You can manage the number of cores by configuring these options.

Spark Worker cores
The SPARK_WORKER_CORES option configures the number of cores offered by Spark Worker for use by executors. A single executor can borrow more than one core from the worker. The number of cores used by the executor relates to the number of parallel tasks the executor might perform. The number of cores offered by the cluster is the sum of cores offered by all the workers in the cluster.
Application cores
In the Spark configuration object of your application, you configure the number of application cores that the application requests from the cluster using either the spark.cores.max configuration property or the --total-executor-cores <cores> argument to the dse spark command.

The DEFAULT_PER_APP_CORES provides the default value if your application does not configure the application cores. If the cluster does not offer a sufficient number of cores, the application fails to run.

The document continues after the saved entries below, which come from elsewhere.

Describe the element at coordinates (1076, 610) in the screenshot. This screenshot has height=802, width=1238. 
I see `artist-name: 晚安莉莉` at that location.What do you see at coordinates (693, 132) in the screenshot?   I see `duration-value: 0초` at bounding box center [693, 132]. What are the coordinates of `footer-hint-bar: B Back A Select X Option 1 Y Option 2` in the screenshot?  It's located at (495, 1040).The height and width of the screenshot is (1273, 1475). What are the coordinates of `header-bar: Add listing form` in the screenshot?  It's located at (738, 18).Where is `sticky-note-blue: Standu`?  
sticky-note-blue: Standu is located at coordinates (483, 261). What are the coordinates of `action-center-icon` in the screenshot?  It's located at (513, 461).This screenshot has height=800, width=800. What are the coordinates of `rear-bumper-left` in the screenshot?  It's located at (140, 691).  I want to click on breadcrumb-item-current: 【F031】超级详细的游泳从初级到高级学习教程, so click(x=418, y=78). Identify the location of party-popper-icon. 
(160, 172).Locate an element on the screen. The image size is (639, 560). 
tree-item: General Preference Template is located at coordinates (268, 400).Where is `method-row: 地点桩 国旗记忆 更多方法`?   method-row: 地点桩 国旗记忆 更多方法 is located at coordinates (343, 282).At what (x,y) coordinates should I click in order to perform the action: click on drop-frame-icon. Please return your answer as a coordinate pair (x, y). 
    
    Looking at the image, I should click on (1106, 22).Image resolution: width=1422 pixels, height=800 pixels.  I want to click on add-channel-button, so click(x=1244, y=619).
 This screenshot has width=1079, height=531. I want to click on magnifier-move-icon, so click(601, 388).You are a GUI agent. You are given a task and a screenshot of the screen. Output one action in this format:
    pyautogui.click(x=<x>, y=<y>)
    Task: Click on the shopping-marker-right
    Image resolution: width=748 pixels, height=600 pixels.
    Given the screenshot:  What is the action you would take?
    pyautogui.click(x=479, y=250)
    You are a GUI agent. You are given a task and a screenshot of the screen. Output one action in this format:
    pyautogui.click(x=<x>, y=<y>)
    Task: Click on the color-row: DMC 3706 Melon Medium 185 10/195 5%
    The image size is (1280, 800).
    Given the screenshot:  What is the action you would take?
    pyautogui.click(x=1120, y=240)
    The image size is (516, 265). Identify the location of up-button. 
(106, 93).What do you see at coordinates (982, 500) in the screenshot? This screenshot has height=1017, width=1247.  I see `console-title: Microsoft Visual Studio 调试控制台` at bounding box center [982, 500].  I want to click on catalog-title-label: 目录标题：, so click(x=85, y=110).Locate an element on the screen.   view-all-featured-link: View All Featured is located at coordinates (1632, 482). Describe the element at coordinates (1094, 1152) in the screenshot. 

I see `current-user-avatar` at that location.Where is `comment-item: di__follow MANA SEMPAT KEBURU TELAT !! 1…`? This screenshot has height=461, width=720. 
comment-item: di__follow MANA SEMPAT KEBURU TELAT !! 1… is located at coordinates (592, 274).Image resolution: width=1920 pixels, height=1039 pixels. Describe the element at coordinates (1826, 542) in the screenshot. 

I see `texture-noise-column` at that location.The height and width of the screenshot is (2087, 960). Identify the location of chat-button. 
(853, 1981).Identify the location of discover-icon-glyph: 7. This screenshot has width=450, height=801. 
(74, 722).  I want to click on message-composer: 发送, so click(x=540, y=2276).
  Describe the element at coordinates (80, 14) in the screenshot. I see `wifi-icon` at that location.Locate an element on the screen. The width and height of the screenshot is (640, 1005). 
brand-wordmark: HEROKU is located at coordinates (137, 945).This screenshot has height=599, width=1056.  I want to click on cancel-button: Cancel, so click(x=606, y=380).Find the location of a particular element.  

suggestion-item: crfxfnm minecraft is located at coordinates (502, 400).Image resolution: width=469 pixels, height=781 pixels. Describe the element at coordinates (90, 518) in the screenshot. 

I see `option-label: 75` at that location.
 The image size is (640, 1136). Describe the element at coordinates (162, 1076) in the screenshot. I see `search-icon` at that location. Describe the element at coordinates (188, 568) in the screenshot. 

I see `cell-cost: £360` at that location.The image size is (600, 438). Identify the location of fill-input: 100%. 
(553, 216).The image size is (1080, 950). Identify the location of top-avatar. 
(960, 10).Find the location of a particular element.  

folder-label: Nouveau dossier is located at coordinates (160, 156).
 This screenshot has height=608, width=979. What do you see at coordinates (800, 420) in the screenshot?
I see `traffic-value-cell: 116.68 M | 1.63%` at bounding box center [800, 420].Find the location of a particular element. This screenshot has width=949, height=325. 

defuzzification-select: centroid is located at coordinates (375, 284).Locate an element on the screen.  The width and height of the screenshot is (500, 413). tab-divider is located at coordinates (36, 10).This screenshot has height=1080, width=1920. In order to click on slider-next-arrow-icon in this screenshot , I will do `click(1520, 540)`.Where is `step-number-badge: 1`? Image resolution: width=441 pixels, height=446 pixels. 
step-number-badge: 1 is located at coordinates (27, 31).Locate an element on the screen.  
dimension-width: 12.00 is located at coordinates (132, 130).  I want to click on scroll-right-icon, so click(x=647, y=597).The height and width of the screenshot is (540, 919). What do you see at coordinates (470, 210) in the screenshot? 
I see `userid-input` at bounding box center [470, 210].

If you do not configure the number of cores in your application and the DEFAULT_PER_APP_CORES is also unset, the application will fail if there is not at least a single core available in the cluster.

Refer to Spark documentation for a detailed description about memory and core allocation.

DataStax Enterprise can control the memory and cores offered by particular Spark Workers in semi-automatic fashion. The initial_spark_worker_resources parameter in dse.yaml file specifies the fraction of system resources available to the Spark Worker. The available resources are calculated in the following way:

Spark worker memory = initial_spark_worker_resources * (total system memory - memory assigned to Cassandra)
Spark worker cores = initial_spark_worker_resources * total system cores

The lowest values you can assign to Spark worker memory and cores are 64Mb and 1 core, respectively. If the results are lower, no exception is thrown and the values are automatically limited. The range of the initial_spark_worker_resources value is 0.01 to 1. If the range is not specified, the default value 0.7 is used.

This mechanism is used by default to set the Spark worker memory and cores. To override the default, uncomment and edit one or both SPARK_WORKER_MEMORY and SPARK_WORKER_CORES options in the spark-env.sh file.